Recent studies have reported positive outcomes of total ankle arthroplasty in the treatment of late-stage ankle arthritis, but relatively high failure rates have been reported compared to other joint arthroplasty techniques. The SMO technique reported here is likely a useful joint-preserving treatment for patients with moderate ankle arthritis. The technique may delay or halt progression to late stage in which total arthroplasty or arthrodesis is required. The slightly valgus alignment in radiological parameters improved clinical outcomes in this study.
This study has several limitations. First, the cohort of this study is the small number of cases included in its retrospective analysis. Second, the relatively short follow-up period of 2 years is also likely to affect the interpretation of results.
Conclusion
The modified SMO described in this study improved clinical and radiological results for Takakura II or IIIa varus ankle OA in short-term follow-up. This step-cut oblique osteotomy technique has a benefit to achieve an intended alignment of distal tibia and fibula as well as the heel by controlling position of the distal fragment. Another benefit is that the necessity of iliac bone graft can be excluded.

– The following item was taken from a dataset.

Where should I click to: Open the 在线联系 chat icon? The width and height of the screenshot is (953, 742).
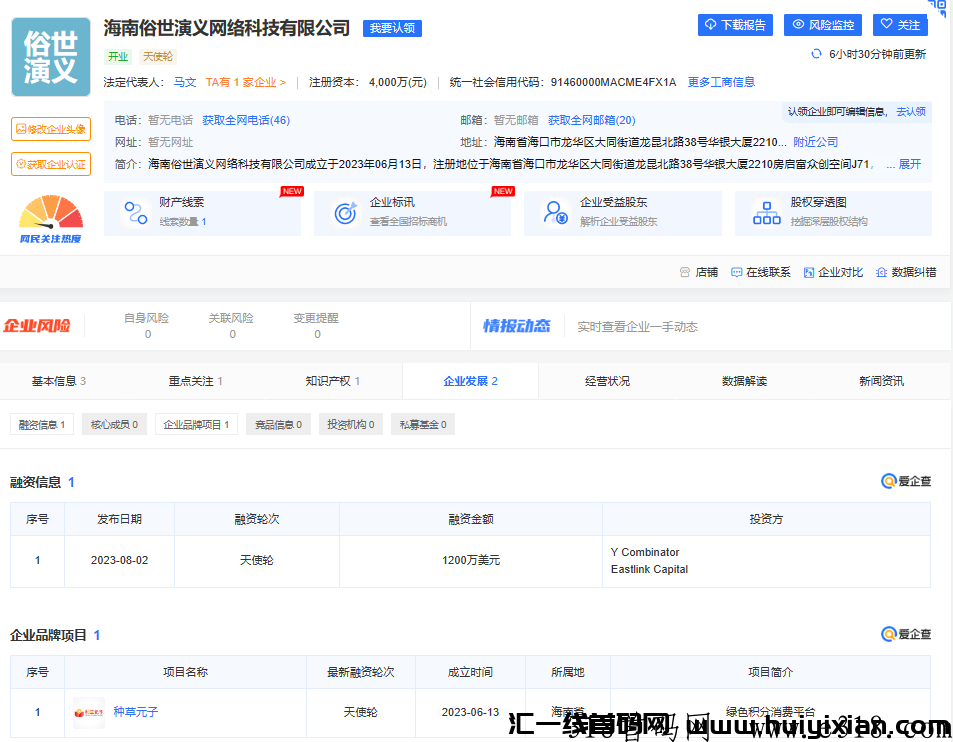pyautogui.click(x=738, y=271)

Therefore, this technique is regarded as a useful joint preserving technique in the treatment of varus ankle OA.
Footnotes
Declaration of conflicting interests
The author(s) declared no potential conflicts of interest with respect to the research, authorship, and/or publication of this article.
Funding
The author(s) received no financial support for the research, authorship, and/or publication of this article.